■ TASK BRIEF:
Lines in the listing below that contain the string "column" are to be found and copied.

■ INPUT DATA:
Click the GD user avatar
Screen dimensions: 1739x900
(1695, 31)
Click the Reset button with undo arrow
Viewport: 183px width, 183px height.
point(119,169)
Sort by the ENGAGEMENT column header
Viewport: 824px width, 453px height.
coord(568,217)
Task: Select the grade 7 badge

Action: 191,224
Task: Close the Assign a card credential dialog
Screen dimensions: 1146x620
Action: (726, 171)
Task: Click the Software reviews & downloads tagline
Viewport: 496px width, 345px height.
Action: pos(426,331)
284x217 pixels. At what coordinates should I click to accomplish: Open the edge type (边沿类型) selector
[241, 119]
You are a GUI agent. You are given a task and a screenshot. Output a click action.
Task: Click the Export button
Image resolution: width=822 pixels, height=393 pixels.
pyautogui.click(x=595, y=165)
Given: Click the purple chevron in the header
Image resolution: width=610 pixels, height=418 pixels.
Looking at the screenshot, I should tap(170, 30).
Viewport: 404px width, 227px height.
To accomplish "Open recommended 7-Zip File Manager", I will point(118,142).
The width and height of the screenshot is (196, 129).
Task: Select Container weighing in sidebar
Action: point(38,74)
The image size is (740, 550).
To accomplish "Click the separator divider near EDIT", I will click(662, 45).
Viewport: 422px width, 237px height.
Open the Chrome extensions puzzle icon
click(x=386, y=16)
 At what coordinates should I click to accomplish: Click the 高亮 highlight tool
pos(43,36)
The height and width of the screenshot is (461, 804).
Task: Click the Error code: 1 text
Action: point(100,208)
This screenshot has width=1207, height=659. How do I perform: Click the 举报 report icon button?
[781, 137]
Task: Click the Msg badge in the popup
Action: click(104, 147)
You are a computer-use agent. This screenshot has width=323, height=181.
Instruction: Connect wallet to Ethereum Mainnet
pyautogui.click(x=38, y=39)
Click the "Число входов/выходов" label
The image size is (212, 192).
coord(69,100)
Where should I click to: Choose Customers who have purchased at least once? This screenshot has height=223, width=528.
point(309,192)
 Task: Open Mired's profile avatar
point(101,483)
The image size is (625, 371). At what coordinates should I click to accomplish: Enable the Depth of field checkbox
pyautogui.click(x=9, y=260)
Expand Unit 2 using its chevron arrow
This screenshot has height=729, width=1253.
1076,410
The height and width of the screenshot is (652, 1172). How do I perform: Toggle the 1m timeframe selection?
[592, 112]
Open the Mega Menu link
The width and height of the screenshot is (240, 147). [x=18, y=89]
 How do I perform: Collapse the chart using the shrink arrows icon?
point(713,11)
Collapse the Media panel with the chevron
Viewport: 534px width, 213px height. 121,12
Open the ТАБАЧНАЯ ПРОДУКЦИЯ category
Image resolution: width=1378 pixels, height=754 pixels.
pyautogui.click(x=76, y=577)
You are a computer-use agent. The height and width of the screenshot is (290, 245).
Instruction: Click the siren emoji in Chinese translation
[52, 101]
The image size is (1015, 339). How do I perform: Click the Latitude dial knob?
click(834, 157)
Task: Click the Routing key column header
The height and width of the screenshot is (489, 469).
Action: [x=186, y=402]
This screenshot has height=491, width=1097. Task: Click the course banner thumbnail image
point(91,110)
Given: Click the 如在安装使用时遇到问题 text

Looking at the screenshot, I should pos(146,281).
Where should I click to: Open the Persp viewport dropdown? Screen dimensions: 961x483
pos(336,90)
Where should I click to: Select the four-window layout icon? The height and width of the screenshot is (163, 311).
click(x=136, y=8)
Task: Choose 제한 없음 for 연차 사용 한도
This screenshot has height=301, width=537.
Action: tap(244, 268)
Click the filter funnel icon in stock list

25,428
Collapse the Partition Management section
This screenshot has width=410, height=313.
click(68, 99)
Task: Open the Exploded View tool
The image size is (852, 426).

■ SOLUTION FOR THIS TASK:
Sort by the ENGAGEMENT column header
Task: Click the Routing key column header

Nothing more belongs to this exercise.